Decentralized Communities Can Fix AI Bias

Opinion: Jarrad Hope, co-founder of the logo

As AI expands rapidly, humans are left at an ideological impasse to manage this new technology. Either make governments and businesses use to control how AI is trained and create policies that control our lives, or choose to seek new governance models built on a foundation based on transparency, regeneration and public goods.

Network state, digital communities present a much improved approach to leverage blockchain to form a borderless society and harmonize AI with human well-being. As technology continues to advance the scope of digital augmentation, it is essential to establish a new category of AI development management that focuses on serving people rather than power.

The bias issues are data issues and governance issues

Today’s generation AI is trained on a narrow dataset and managed by centralized actors such as Xai and Openai, with limited public accountability. Training large language models on a limited dataset provides language models that enhance bias, reflect diverse perspectives, and undermine impartial initiatives. For example, Grok has sparked a backlash from the social media giant due to the militant reaction to certain prompts after the update.

Network state can be solved by enabling organizations that grant community governance, allowing new approaches to AI training and democratization. Shifting basic philosophy into consensus, ownership, privacy and community will reduce the negative implications of the distinctive features of AI discourse. Distributed communities within a network state define goals and datasets, and train AI models to meet their needs.

Impact decentralized autonomous organizations (DAOs) can help democratize AI by focusing on the use of blockchain technology for social good. They can collectively fund open source AI tools, promote comprehensive data collection and provide ongoing public monitoring. This approach shifts governance from gatekeeping to stewardship, ensuring that AI development benefits all humanity.
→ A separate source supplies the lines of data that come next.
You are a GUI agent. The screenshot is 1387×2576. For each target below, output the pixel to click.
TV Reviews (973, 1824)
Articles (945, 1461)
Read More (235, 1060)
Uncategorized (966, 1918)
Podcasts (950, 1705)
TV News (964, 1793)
Shared responsibility allows us to include the needs of the most vulnerable groups and encourages greater stakeholder buy-in on the benefits of AI.

Centralization is a threat to the AI ​​Commons

Over 60% of the world’s leading AI developments are concentrated in a single US state in California, reflecting their highly impactful centralisation. This imbalance is not merely geographical. It is political and economic. Xai, for example, was accused of using a gas turbine to operate a data center in Memphis, Tennessee. This is a clear example of local governments being misaligned with people’s calls for environmental regulations. Without checking, this power can extract value from society, while causing harm to exist outside. This harm is exacerbated by the need for high energy output by AI, resulting in ecological factors that disproportionately affect certain communities.

Network state provides an alternative. A decentralized community not dismantled by borders where digital citizens co-create AI governance frameworks. Embedded into these systems, Impact DAOS allows participants to propose, vote, implement protection and incentives, and turn AI from a tool of control into a commons-oriented infrastructure. Expanding where AI is represented will reveal how technology is used for the positive social impact.

Towards transparent and regenerative AI management and applications

Today, most AI systems operate in black boxes of algorithms, creating real effects without specific human input or monitoring. From biased employment algorithms to opaque healthcare triage systems, people are the subject of automated decisions.

Related: Network state will one day compete with nation-states

Network state inverts that model by allowing Onchain governance and transparent public records. People can see how the rules are made, participate in their formation and become an exit if they disagree.

Impact DAOS builds on this vision by reducing harm and encouraging public goods replenishment. They invest in the long-term sustainability of a fair and auditable system, create open and transparent developments for the community, and invite external parties to opt in and provide funds and other resources.

Next phase

Legacy nation-states struggle to properly regulate AI due to the issues of relying on legislative lawmakers’ obsolete digital context, fragmented policies and leadership in legacy technology. Network State is building models from the ground up with blockchain native tools, distributed coordination and programmable governance. Impact DAOS is an open and public digital community driven by purpose, allowing us to unleash a new era of AI development. These communities can coordinate incentives and build participatory, representative, and regenerative AI by integrating decentralized blockchains and governance with generative and agent AI.

The foundation of the future of collective profit

AI should be viewed as a public good, not just an efficiency tool. New governance systems must be open, transparent and community-driven to achieve this. By adopting the comprehensive, technical and philosophical aspects of network state and Impact DAO, these systems can be built today. Prioritizing investments in infrastructures that support digital sovereignty and collective care are essential to designing the future of AI that benefits people as well as profits.

Opinion: Jarrad Hope, co-founder of the logo.

This article is for general informational purposes and is not intended to be considered legal or investment advice, and should not be done. The views, thoughts and opinions expressed here are the authors alone and do not necessarily reflect or express Cointregraph’s views and opinions.